Nokia CEO Olli-Pekka Kallasvuo summed up his company's position in the United States succinctly: "We are the incumbent in the world at large," he told BusinessWeek, "in the U.S., we are the underdog." The company commands the global smartphone market, and had more than 41 percent market share in the first quarter, according to Gartner. However, its attempts to crack into the U.S. market have so far been feeble; according to Strategy Analytics, Nokia's overall share of the U.S. handset market stood at 7.9 percent, up from 6.5 percent in the first quarter of 2008.
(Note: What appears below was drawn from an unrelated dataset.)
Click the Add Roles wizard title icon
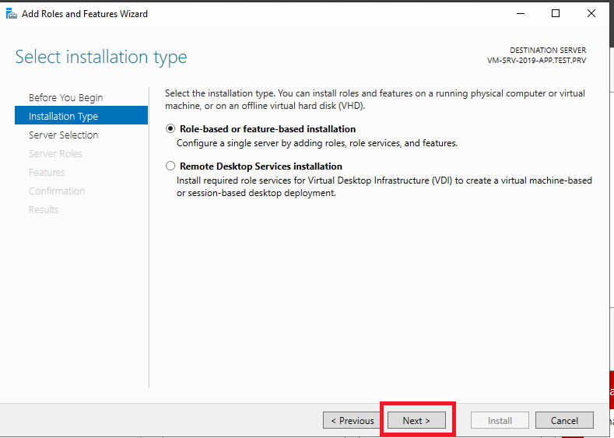Image resolution: width=614 pixels, height=438 pixels. [12, 14]
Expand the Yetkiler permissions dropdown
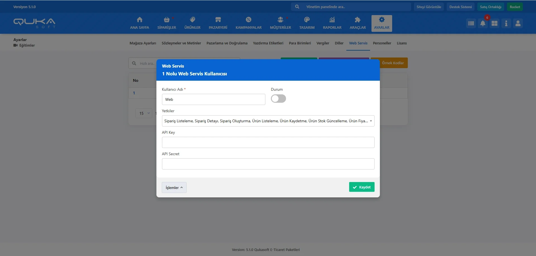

Two of Nokia's flagship smartphones--the 5800 XpressMusic and the N97--are available in the United States, but not through a Tier 1 carrier. Regional carrier Cincinnati Bell sells the 5800 for for $149 with a two-year service contract and after a $100 mail-in rebate, and the N97 is available unlocked for $700. However, AT&T Mobility did launch the company's E71x phone earlier this spring, marking a rare bright spot in Nokia's U.S. efforts.
To address the company's U.S. gap, Nokia is looking to tap the CDMA market. "We are investing in CDMA," Kallasvuo said. "It is our ambition to come out with a smartphone in CDMA." He did not elaborate on the company's plans or say when Nokia would introduce a CDMA smartphone.